Карво нажал кнопку и попросил прислать машину.
— Сто тысяч, — сказал Карво, но как-то мягко, отрешенно и одновременно с восхищением, как человек, оказавшийся свидетелем еще одной лопнувшей финансовой затеи, уплывающей под мостами Темзы в открытое море.
— Прикажи шоферу подождать, — сказал Чатти. — Карво, я не хочу лезть в твои личные дела. Хочу только прояснить один момент.
Когда морщины на лице Чатти разглаживались, Карво знал, что отделаться от него невозможно.
— Ладно, если тебе уж так хочется знать, она холодна как камень, — сказал Карво. — Мне это стало ясно… еще у Холлиншедов.
— Что-что, а это мне известно, — сказал Чатти. — Еще с Парижа.
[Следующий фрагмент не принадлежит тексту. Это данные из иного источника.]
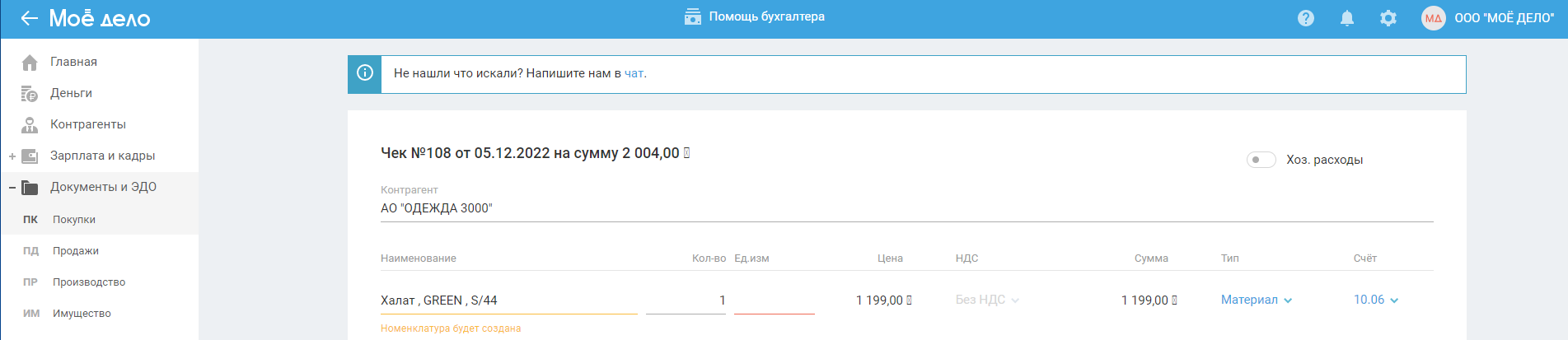Expand the Зарплата и кадры section

[12, 156]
Когда я это выяснял, в дверь постучал Ронни. Простофиля, он даже не понял, что происходит. А может быть, понял. Помню, он кивнул. Но сейчас речь о другом. Скажи, сколько она у тебя стрельнула четвертого октября? У меня, например, пятьдесят фунтов. Что я и записал.
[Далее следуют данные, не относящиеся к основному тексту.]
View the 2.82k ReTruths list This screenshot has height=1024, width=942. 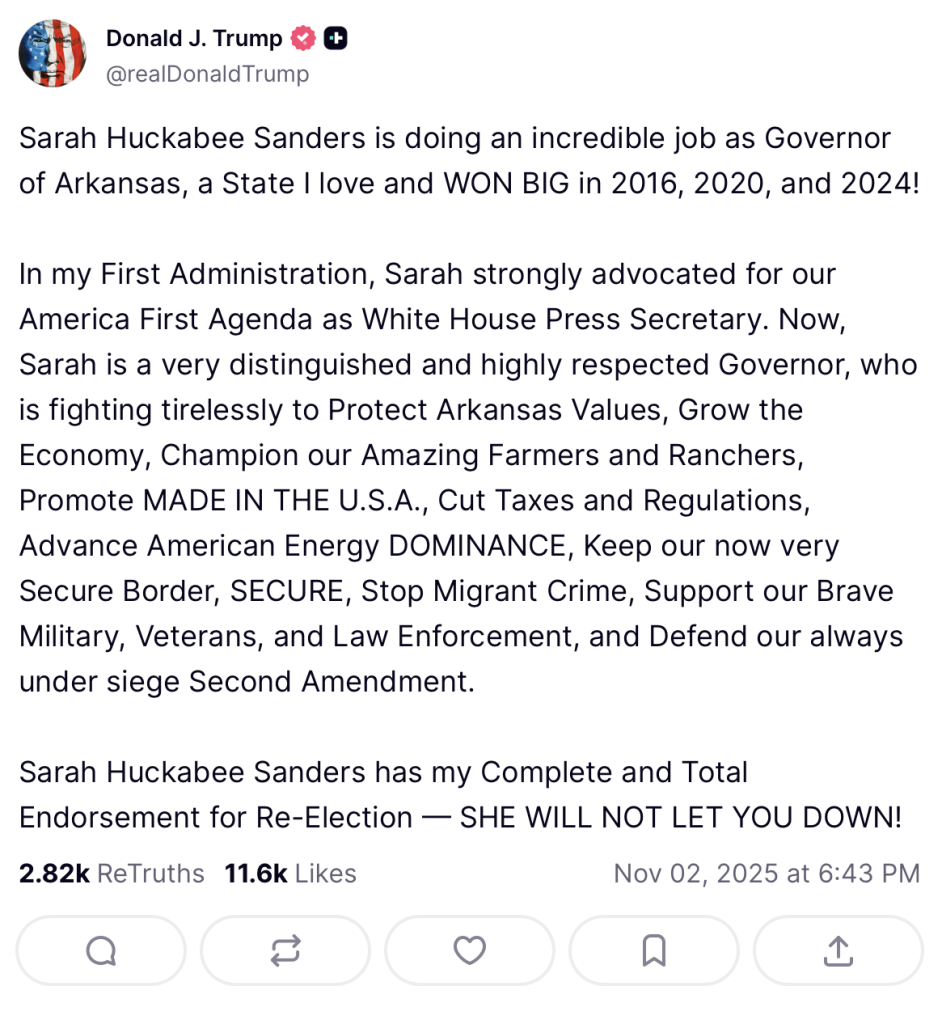(111, 873)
— Сущий пустяк, — похвалился Карво, — с меня она содрала семьсот пятьдесят фунтов под поместье.
— Поместье Поля, — сказал Чатти.
У Карво была особая манера умолкать. Он откидывался в кресле, быстро оглядывал кабинет, как бы проверяя, все ли на месте, затем закрывал глаза. Казалось, он находится под наркозом в кресле дантиста. Драмы, одна нелепее другой, проходили перед его мысленным взором. И когда, тяжело дыша, он приходил в себя, то всегда знал, что делать. Карво пришел в себя.
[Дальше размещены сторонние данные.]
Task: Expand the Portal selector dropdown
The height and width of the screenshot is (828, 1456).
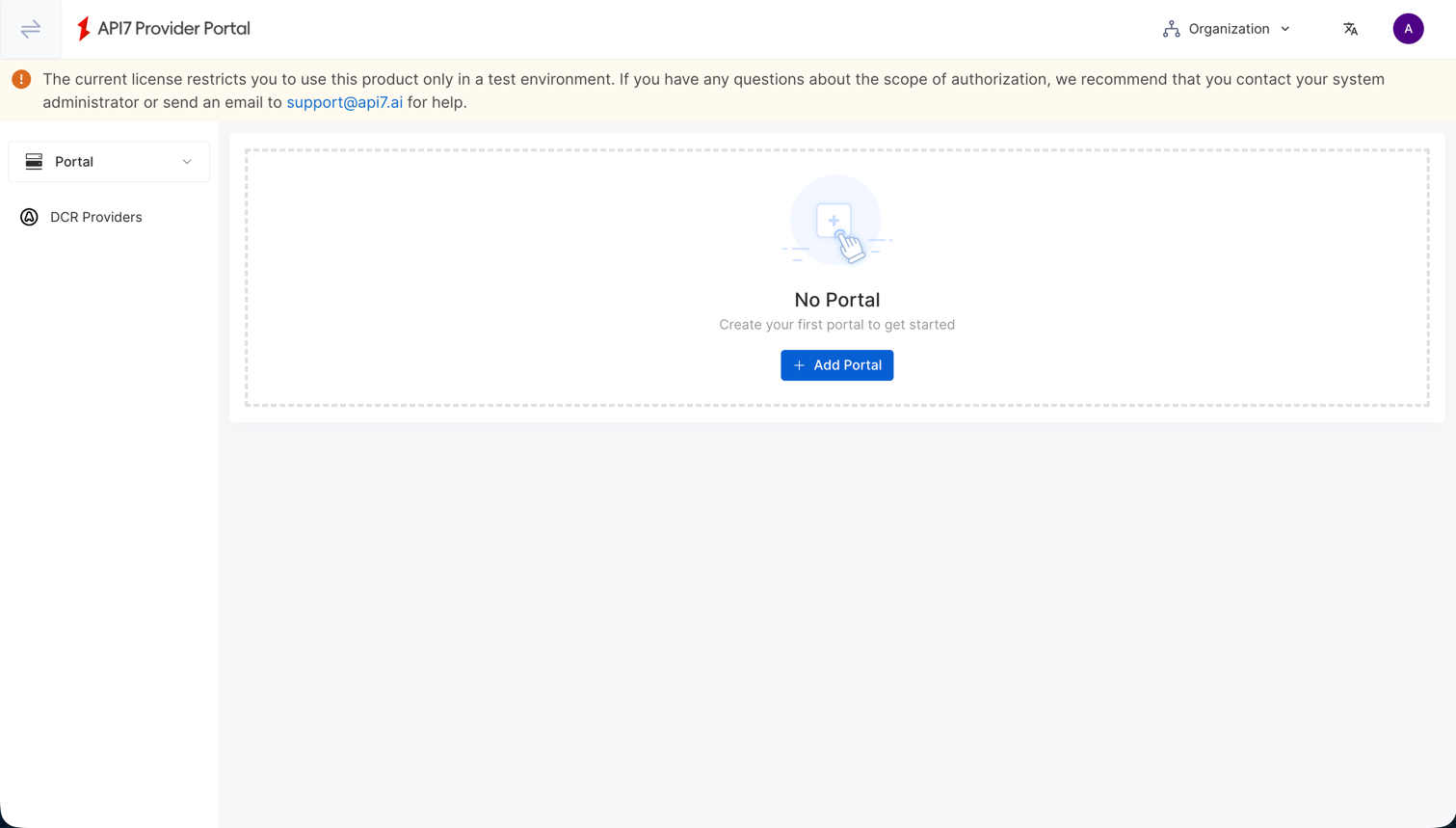Action: point(188,161)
— Занесу это в графу расходов, — сказал он. — А что заставило тебя дать ей деньги?
— Да как тебе сказать… страсть богача к благотворительности.
Карво хмыкнул и поднялся.
— Тебя подбросить?
— Не надо, — сказал Чатти. — Попытаюсь как-нибудь повидать Кристину.
— Не будь дурнем, — сказал Карво. — Все равно деньги не вернешь.
— Я не за этим, — сказал Чатти. — Она ведь совсем одна.
Голос
Перевод И.Бернштейн
Спасатели воткнули лопаты в каменную осыпь и выпрямили спины. Полицейский передал толпе:
— Просьба всем пять минут помолчать. Соблюдайте тишину. Они хотят по голосу определить, где он.
Люди за канатом притихли и, задрав головы, разглядывали церковь, которая теперь зияла пустотой в ряду домов, точно выкрошенный зуб. Бомба разбила крышу и фасад, обвалились хоры. А доска для объявлений по прихоти случая осталась стоять, и на ней все еще значились номера псалмов к воскресной службе на прошлой неделе.
С соседней улицы, куда тоже попала бомба, тянуло текстильной гарью. Прогромыхал мимо автобус, его проводили взглядами бессильного негодования. Проследили в небе над церковью полет голубя — знамение исхода. Воцарилась мертвая тишина. И тогда спасатели услышали голос: человек под развалинами снова пел.
Сначала невнятный, постепенно определился мотив. Двое опять взялись за лопаты, крикнув пострадавшему, чтобы он бодрился, и в ответ пение зазвучало еще громче, мощнее. Стали слышны слова. Тот, кто распоряжался, сделал знак остальным отойти, передние в толпе прислушались. Сомнения не было, засыпанный человек пел псалмы:
О Ты, Чей глас гремел над бездной вод,Смиряя волн бурливый ход!
Посреди разрушенной церкви разговаривали священник с церковным старостой.
— Это мистер Морган, как пить дать он, — сказал староста. — Он по части пения мастак. Серебряные медали получал.
— Да? Не золотые? — нахмурив брови, съязвил преподобный Фрэнк Льюис. Удостоверившись, что Морган жив, он дал выход своему возмущению: — Что он, черт возьми, тут делал? Каким образом оказался в церкви? Я вчера вечером собственноручно запер двери на ключ.
Льюис был крепкий сорокалетний мужчина, но пыль выбелила ему волосы и ресницы и сухим налетом обметала губы, он их то и дело облизывал, мелко, по-обезьяньи, пожевывая, и походил сейчас на вредного, брюзгливого старикашку. Он всю ночь провел под бомбежкой на спасательных работах, смертельно устал. И вот последняя капля: разбомбило его церковь и под обломками оказался этот самый Морган, преподобный Морган, как его называли.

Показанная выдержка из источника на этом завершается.